* [Your assignment] What lines in the entries below contain the word "Alberto"? Copy all of them.

* [Given data]
=== Begin Enclosure ===

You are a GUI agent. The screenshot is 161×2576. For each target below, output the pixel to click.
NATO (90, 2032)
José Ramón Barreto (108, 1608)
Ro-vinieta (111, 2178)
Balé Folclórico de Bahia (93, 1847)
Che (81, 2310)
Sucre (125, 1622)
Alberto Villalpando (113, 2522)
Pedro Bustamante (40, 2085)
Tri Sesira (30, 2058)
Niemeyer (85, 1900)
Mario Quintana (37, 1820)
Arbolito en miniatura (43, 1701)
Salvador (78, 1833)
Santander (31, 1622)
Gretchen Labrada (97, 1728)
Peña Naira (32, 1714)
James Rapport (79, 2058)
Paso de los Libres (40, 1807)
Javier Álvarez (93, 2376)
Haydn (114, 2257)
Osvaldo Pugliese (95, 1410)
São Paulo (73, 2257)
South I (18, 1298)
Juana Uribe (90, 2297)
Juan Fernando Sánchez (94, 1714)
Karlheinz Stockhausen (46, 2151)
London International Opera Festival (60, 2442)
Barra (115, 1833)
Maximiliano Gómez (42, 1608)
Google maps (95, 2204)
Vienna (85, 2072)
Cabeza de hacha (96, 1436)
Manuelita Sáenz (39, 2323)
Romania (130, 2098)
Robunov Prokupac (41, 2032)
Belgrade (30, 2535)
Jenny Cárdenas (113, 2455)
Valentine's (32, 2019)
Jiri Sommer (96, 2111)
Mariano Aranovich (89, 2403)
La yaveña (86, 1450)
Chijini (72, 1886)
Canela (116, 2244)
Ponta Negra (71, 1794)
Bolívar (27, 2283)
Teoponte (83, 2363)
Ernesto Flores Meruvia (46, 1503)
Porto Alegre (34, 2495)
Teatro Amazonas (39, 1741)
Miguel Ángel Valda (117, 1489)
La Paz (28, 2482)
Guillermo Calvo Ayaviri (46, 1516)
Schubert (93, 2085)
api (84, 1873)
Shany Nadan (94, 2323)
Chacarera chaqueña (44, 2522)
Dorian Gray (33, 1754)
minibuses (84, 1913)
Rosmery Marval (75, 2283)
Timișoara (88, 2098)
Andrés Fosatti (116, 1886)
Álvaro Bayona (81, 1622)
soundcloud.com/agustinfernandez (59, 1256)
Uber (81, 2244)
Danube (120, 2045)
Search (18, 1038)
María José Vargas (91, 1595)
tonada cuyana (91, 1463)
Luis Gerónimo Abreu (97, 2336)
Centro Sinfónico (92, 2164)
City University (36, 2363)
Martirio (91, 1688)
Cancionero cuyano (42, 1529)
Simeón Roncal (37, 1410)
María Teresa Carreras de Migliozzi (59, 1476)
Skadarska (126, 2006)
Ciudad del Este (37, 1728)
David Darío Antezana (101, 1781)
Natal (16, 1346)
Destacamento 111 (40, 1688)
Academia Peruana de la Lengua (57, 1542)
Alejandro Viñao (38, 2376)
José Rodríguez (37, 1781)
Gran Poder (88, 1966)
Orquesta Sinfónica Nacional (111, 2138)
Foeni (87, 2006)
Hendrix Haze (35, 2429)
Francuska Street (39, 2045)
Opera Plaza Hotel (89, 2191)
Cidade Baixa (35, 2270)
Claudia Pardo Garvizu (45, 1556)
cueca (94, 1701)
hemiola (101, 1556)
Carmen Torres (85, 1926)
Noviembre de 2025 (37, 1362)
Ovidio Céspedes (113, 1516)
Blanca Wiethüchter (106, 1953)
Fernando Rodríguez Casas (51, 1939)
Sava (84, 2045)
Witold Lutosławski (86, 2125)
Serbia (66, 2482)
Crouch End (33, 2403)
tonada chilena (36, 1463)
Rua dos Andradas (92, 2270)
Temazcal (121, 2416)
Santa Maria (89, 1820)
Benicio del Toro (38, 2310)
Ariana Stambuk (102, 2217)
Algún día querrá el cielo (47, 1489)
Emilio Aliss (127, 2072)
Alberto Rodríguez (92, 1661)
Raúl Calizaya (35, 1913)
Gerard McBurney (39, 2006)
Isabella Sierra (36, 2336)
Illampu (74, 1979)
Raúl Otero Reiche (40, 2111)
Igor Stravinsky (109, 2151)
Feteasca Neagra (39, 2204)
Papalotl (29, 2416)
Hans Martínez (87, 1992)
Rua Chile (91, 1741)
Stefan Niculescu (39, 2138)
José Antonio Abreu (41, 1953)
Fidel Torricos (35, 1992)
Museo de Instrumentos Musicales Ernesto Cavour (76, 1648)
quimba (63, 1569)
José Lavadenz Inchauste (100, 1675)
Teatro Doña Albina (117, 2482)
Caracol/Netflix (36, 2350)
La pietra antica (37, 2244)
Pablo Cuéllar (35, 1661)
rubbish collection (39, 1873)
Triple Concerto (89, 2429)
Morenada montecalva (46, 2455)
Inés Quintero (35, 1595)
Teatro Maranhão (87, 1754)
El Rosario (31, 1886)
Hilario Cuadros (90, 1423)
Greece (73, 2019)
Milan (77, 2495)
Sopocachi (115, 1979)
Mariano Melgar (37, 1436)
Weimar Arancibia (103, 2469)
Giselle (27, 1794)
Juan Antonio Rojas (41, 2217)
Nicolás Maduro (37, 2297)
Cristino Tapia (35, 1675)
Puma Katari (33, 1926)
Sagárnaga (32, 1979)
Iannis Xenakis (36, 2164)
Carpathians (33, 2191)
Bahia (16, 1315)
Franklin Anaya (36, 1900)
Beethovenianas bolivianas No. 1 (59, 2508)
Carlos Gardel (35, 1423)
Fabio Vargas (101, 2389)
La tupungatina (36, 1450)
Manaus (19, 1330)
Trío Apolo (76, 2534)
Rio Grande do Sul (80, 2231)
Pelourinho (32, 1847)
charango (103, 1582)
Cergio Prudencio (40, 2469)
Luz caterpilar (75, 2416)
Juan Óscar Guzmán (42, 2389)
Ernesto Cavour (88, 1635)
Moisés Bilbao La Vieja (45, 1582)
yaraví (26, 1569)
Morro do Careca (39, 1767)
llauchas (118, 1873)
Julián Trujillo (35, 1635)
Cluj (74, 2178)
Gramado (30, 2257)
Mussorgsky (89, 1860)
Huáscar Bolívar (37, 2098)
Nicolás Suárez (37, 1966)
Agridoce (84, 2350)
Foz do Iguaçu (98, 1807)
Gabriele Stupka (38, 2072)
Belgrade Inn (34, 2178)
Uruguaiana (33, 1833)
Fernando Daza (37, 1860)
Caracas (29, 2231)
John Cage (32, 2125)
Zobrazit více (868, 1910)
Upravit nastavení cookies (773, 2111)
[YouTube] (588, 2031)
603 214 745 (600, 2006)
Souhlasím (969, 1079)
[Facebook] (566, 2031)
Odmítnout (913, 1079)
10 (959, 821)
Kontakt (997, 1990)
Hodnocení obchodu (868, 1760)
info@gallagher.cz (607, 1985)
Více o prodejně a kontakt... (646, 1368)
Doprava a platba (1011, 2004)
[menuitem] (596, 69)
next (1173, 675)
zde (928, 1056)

=== End Enclosure ===

* [The completed task]
Alberto Villalpando (113, 2522)
Alberto Rodríguez (92, 1661)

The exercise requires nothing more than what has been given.